** Exercise goal **
Beginning with the line that holds "Airtel Prepaid Mobile SIM Card (507, 320)" in the data below, give again every line through the one that holds "Vi-Vodafone Idea Postpaid Bill", exactly as written.

--- Provided entries ---

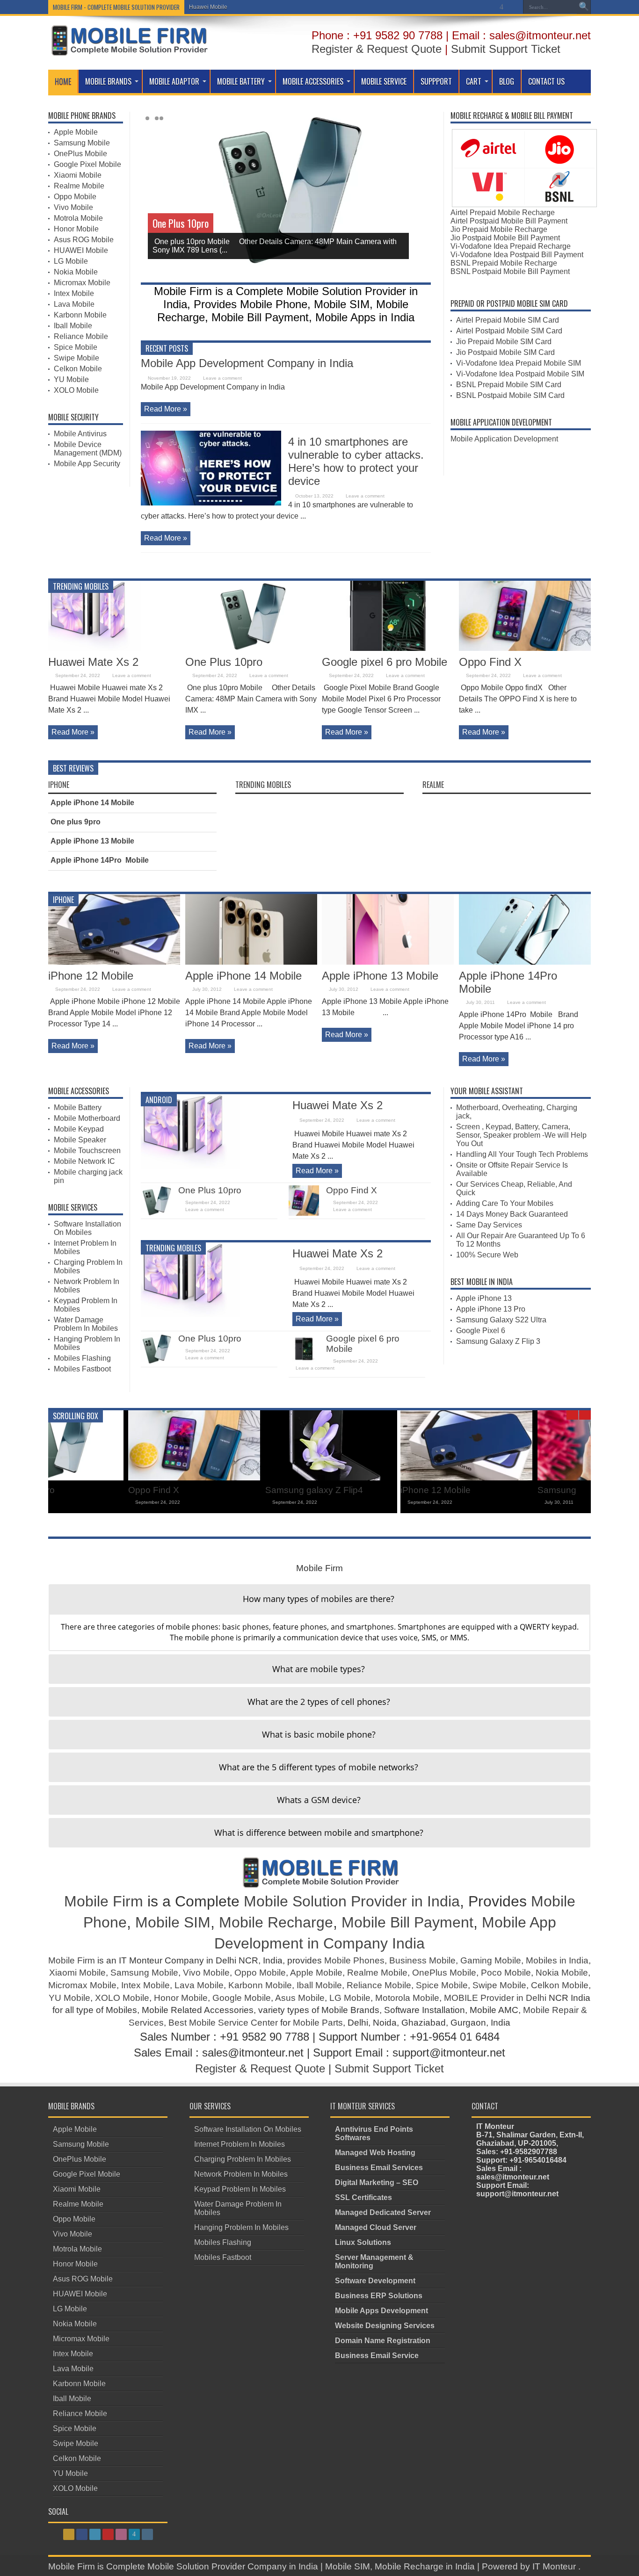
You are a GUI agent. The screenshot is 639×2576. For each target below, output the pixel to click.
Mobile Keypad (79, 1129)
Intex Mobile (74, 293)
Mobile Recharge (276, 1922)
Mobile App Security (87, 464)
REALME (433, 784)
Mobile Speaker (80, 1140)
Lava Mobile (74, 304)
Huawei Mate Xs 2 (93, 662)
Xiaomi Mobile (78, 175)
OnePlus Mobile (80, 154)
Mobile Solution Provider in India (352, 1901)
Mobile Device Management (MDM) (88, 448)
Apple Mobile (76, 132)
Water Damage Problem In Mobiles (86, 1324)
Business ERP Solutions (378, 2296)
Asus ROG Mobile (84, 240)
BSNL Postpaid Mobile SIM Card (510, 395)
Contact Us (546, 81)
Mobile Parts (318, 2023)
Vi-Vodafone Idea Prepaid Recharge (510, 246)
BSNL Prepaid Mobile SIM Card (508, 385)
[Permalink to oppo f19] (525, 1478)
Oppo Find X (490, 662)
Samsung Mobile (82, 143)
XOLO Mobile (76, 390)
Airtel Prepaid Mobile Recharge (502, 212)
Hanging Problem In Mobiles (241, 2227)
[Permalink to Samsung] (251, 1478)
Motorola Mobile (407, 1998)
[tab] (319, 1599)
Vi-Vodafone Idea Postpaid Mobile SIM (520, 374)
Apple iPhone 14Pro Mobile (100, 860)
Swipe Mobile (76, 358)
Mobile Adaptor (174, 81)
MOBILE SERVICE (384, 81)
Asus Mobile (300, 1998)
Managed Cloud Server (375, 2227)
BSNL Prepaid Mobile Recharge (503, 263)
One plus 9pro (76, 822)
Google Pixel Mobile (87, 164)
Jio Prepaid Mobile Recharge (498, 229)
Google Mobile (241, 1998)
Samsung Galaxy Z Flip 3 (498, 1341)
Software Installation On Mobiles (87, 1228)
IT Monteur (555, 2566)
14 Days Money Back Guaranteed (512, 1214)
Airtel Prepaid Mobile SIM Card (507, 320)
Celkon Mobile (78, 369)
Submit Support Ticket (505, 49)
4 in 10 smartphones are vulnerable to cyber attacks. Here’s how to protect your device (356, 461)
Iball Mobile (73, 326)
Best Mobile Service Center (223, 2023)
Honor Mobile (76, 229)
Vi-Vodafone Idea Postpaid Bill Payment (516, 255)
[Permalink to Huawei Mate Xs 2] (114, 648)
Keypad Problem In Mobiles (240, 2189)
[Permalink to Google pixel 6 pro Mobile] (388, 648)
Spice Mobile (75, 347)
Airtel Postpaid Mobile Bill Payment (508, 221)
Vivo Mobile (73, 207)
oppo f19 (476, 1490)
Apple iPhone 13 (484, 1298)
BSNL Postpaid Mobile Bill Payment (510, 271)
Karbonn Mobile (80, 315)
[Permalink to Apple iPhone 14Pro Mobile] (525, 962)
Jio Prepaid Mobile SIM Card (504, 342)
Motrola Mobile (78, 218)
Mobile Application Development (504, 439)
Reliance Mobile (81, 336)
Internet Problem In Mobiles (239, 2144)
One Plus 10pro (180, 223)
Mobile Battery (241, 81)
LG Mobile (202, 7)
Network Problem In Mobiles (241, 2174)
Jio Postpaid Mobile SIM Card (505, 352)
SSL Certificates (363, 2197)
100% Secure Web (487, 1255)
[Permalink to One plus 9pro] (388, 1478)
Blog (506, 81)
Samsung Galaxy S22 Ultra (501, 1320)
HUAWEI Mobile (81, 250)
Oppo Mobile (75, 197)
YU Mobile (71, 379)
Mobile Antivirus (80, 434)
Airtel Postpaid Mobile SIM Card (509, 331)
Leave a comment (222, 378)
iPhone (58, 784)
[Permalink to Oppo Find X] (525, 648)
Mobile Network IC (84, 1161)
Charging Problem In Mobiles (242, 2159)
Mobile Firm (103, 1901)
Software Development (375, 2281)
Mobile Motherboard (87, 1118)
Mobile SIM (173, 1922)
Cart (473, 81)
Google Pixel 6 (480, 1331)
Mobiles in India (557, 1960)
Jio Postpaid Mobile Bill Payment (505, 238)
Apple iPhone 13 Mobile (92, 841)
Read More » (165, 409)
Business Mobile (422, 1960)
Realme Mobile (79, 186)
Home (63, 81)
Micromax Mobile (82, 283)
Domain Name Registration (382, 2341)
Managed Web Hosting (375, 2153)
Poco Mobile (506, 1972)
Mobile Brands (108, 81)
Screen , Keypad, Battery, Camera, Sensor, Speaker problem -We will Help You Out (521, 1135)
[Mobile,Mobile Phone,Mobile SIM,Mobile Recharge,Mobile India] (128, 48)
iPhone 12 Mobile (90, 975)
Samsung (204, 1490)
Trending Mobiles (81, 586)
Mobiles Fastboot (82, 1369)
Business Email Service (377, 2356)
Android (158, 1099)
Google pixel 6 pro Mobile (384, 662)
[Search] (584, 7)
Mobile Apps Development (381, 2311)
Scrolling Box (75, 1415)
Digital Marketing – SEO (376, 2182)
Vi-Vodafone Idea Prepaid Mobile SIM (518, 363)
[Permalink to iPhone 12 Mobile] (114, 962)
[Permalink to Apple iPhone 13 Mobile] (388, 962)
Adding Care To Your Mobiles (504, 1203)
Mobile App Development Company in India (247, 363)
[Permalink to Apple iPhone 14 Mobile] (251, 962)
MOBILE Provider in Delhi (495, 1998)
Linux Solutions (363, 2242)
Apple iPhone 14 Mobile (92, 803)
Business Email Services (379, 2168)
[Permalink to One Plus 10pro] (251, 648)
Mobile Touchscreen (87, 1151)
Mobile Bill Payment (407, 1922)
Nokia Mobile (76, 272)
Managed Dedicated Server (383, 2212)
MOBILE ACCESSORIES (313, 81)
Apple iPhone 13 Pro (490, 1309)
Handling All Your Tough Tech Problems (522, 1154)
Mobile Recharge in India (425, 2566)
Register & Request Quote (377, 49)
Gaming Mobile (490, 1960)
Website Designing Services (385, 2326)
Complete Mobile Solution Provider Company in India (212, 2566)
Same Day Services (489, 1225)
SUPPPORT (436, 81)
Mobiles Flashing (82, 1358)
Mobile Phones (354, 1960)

---

** Solved problem **
Airtel Prepaid Mobile SIM Card (507, 320)
Celkon Mobile (78, 369)
Submit Support Ticket (505, 49)
4 in 10 smartphones are vulnerable to cyber attacks. Here’s how to protect your device (356, 461)
Iball Mobile (73, 326)
Best Mobile Service Center (223, 2023)
Honor Mobile (76, 229)
Vi-Vodafone Idea Postpaid Bill Payment (516, 255)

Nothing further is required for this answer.